Workshop: MEMO’25: International Workshop on Memory System Management and Optimization
Authors: Andrew Tee (University of California, Riverside; Advanced Micro Devices, Inc. (AMD)); Nicholas Curtis and Noah Wolfe (Advanced Micro Devices, Inc. (AMD)); and Daniel Wong (University of California, Riverside)
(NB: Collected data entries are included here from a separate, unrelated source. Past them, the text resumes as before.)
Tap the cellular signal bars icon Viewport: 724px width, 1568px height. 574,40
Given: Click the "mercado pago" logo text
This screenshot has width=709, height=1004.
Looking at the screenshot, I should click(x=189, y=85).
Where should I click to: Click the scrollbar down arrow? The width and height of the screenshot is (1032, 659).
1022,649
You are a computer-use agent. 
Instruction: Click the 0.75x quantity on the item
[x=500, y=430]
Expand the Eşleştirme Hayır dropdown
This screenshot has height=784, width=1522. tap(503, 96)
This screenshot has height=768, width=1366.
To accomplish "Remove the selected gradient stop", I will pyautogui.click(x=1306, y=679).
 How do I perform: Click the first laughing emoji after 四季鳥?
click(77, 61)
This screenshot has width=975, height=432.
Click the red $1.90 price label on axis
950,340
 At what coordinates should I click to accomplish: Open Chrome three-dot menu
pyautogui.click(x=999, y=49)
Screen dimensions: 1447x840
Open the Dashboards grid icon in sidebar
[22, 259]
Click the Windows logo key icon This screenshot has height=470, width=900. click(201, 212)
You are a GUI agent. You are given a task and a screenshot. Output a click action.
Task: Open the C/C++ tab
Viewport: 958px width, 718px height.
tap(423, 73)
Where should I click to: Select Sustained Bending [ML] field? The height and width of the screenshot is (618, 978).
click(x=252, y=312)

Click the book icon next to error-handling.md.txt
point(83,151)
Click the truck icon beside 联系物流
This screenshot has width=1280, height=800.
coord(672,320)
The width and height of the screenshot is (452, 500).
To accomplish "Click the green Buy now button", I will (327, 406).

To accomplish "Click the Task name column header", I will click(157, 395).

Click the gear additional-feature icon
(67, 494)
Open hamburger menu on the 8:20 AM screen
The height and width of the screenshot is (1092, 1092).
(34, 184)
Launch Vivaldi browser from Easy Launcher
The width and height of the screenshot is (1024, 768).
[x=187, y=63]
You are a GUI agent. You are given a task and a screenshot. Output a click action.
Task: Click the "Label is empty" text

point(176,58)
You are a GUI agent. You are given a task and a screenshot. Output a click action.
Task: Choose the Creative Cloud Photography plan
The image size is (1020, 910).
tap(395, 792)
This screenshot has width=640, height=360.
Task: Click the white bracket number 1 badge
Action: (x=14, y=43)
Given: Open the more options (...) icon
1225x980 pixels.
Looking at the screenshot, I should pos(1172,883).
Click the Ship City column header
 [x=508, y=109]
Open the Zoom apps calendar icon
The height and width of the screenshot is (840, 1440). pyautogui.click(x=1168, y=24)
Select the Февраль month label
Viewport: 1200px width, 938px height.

Abstract: This paper presents an analysis of memory hierarchy latency across AMD Instinct™ MI300A, MI300X, and MI250X GPUs using a fine-grained pointer-chasing microbenchmark. We characterize the scalar L1 (sL1), L2, AMD Infinity Cache™ referred to as the MALL (Memory Attached Last Level), and HBM (High Bandwidth Memory), revealing distinct latency levels and architectural trade-offs. MI300A and MI300X, based on the CDNA3 architecture, exhibit nearly identical latency profiles, while MI250X lacks a MALL, resulting in different performance characteristics. Memory latency remains consistent across compute partitioning modes, but NUMA Partitioning per Socket (NPS) significantly impacts performance. In NPS4 mode, partitioning improves locality, reducing latency by up to 1.42× in MALL and 1.31× in HBM. We further analyze MALL contention and Translation Lookaside Buffer (TLB) behavior under varying parallelism levels, identifying conditions where MALL performance degrades. These findings provide actionable insights for optimizing memory access patterns and improving performance on AMD’s latest GPU architectures.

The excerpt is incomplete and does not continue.